Basis Sets Used in Molecular Orbital Calculations

Split-valence basis sets I: the 3-21G basis set

The description of the valence electrons can be significantly improved over that in the minimal STO-3G basis set, if more than one basis function is used per valence electron. Basis sets of this type are called "split valence" basis sets as the description of valence orbitals are split into two (or more) basis functions. A related term is "double zeta" in reminiscence of the greek symbol used for the orbital exponents of STOs. The term "double zeta" (DZ) does not imply, however, whether two basis sets are use for all of the orbitals or only for the valence space.

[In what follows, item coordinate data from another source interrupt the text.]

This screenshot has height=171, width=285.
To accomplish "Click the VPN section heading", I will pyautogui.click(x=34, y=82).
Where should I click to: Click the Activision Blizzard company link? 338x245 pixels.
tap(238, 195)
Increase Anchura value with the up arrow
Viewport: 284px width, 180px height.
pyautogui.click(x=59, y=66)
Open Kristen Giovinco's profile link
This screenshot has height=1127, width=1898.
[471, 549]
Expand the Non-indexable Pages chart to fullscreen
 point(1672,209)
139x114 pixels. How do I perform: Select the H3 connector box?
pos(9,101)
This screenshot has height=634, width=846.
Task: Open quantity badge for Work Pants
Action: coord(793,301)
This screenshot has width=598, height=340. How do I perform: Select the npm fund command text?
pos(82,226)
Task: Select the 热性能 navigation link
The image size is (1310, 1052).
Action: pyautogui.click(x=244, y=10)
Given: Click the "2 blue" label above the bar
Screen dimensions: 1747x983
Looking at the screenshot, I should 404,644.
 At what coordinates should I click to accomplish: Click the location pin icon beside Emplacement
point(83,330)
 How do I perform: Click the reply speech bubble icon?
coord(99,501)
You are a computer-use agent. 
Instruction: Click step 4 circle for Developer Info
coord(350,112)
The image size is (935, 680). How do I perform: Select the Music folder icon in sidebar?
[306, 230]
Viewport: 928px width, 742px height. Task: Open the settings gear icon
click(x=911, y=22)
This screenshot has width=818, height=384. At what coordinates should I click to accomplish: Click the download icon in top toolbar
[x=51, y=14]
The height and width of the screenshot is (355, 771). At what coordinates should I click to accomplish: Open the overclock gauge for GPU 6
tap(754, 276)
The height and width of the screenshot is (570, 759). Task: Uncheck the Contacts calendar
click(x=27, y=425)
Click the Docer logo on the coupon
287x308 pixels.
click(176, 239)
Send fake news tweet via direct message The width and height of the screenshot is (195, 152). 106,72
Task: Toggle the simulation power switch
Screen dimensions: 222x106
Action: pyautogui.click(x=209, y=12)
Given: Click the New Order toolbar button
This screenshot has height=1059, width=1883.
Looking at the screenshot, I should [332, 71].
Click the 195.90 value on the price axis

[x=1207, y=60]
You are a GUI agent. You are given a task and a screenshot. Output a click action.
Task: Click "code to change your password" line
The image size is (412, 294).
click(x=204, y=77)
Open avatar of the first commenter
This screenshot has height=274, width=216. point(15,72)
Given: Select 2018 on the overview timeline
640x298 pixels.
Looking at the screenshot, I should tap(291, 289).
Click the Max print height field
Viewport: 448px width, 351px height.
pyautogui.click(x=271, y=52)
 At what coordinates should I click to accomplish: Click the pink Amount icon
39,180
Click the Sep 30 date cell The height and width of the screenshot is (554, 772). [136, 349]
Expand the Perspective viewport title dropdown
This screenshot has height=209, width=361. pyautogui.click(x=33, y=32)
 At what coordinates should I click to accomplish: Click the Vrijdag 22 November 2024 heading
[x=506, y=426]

One very economical, small split valence basis set is the 3-21G basis set.^2-4 The non-valence electrons are described by single basis functions composed of a contraction of three Gaussians. Each valence electron is described by two basis functions. The first of these basis functions is composed of two Gaussian primitives while the second consists of a single uncontracted Gaussian primitive.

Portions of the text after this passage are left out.